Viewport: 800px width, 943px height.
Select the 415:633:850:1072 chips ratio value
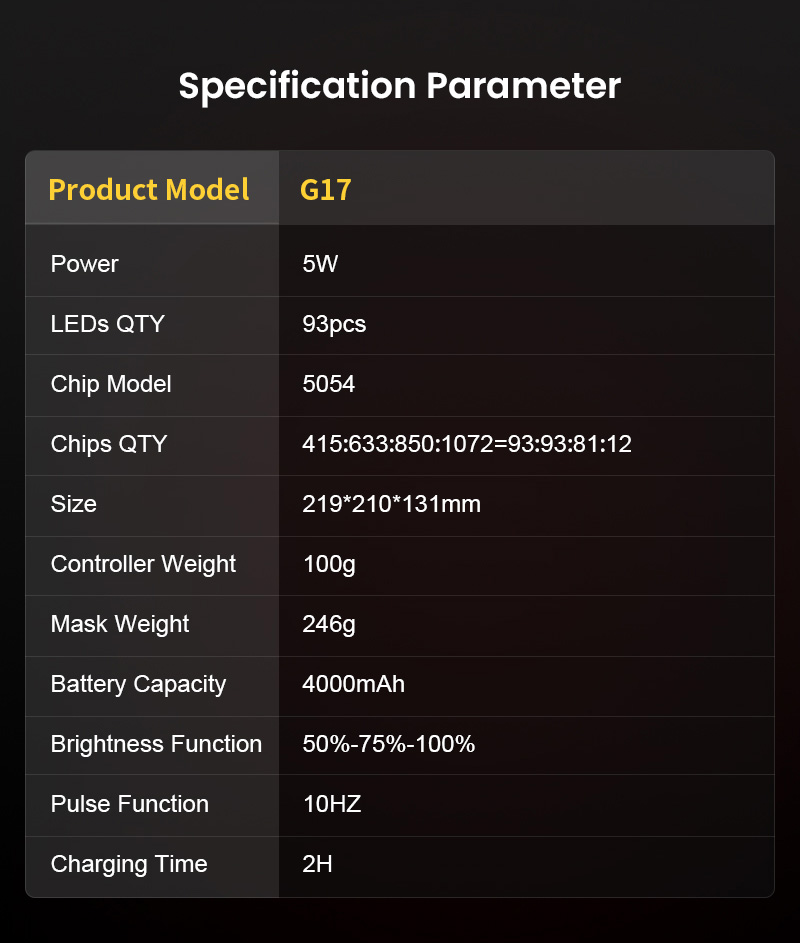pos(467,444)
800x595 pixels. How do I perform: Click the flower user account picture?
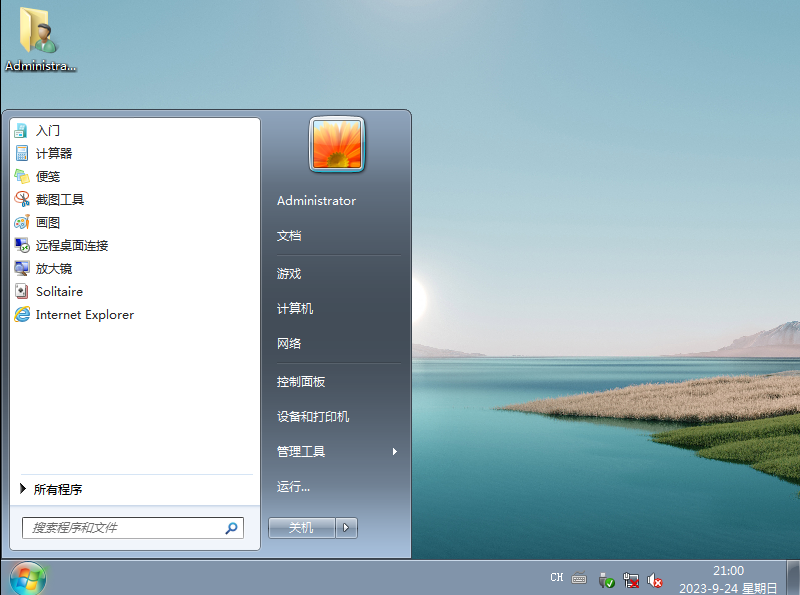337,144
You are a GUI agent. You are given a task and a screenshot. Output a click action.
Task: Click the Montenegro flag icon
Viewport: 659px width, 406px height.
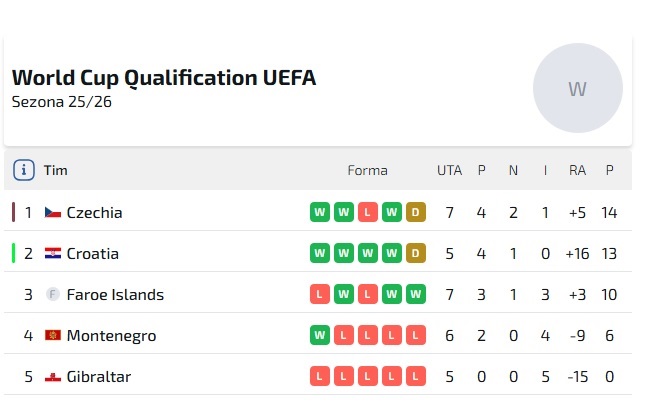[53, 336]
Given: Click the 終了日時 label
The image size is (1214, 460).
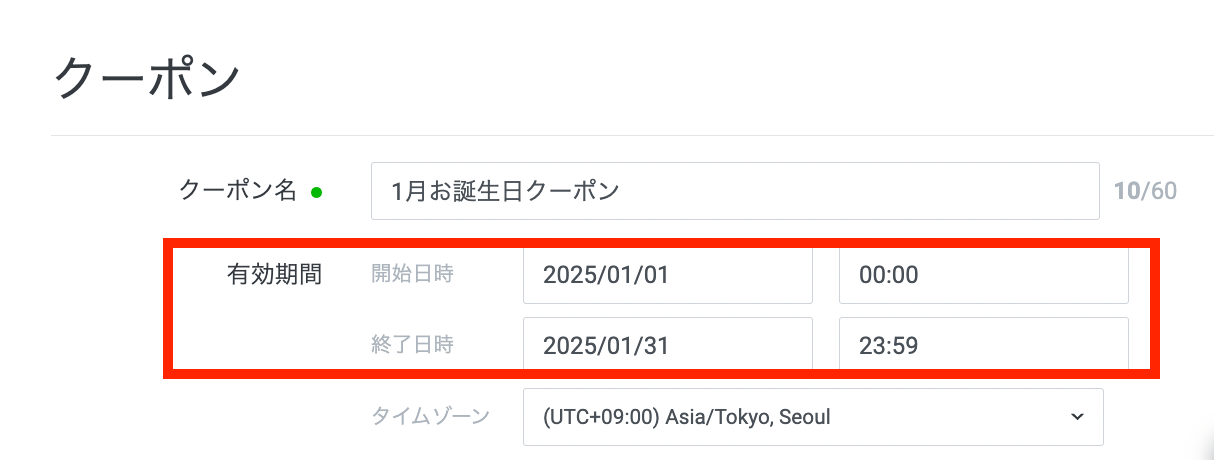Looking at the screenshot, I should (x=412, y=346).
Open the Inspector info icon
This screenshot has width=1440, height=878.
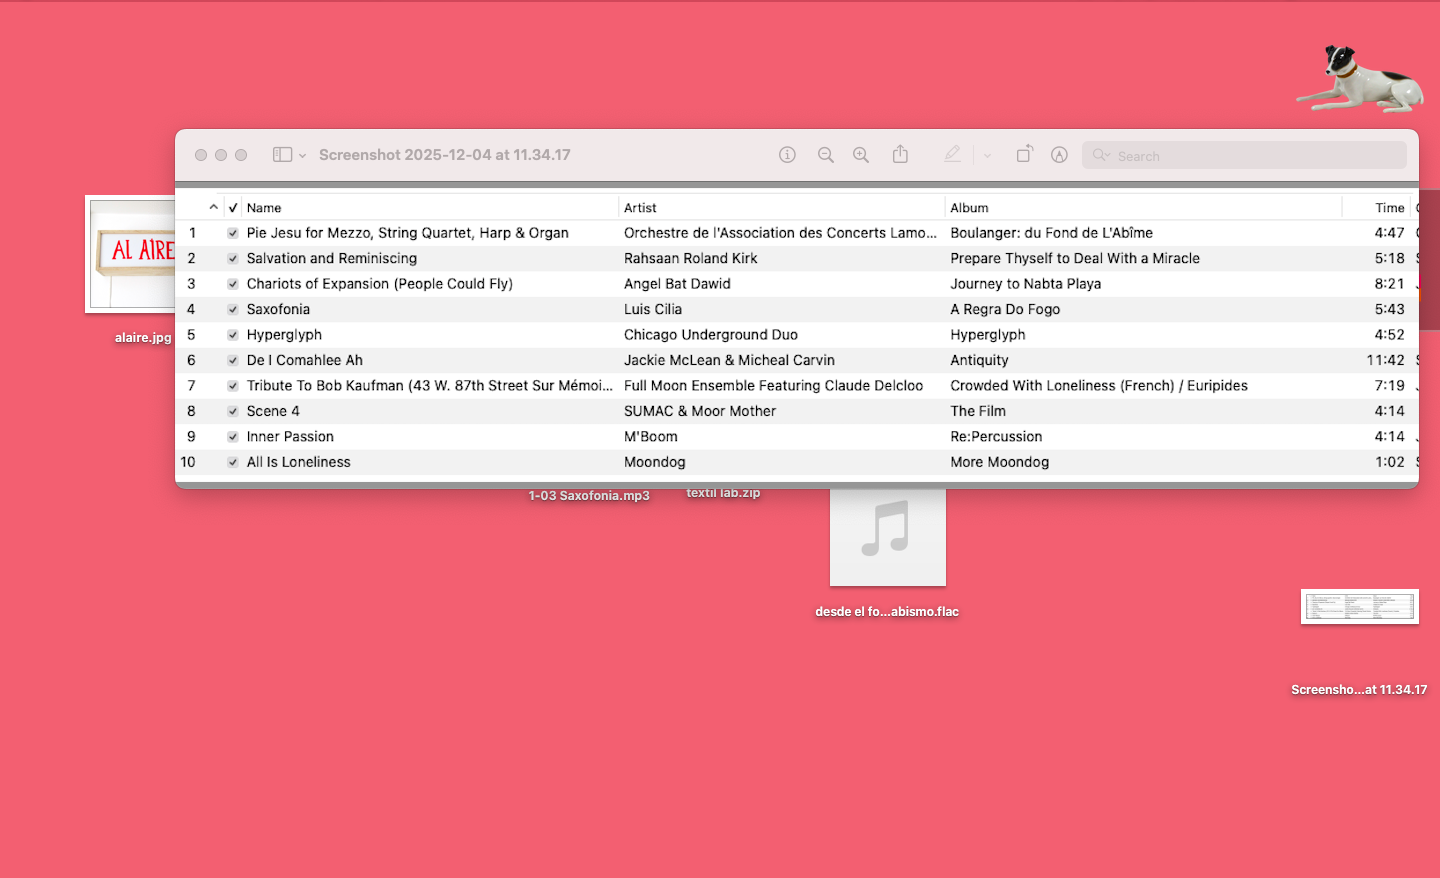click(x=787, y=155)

* Work instructions:
Beginning with the line that contains "Task: Click the Montenegro flag icon" in the data above, please copy each line exactly until the last line, both ends included, skipping any pictures.

* Answer area:
Task: Click the Montenegro flag icon
Viewport: 659px width, 406px height.
[53, 336]
Given: Click the 終了日時 label
The image size is (1214, 460).
Looking at the screenshot, I should (x=412, y=346).
Open the Inspector info icon
This screenshot has width=1440, height=878.
click(x=787, y=155)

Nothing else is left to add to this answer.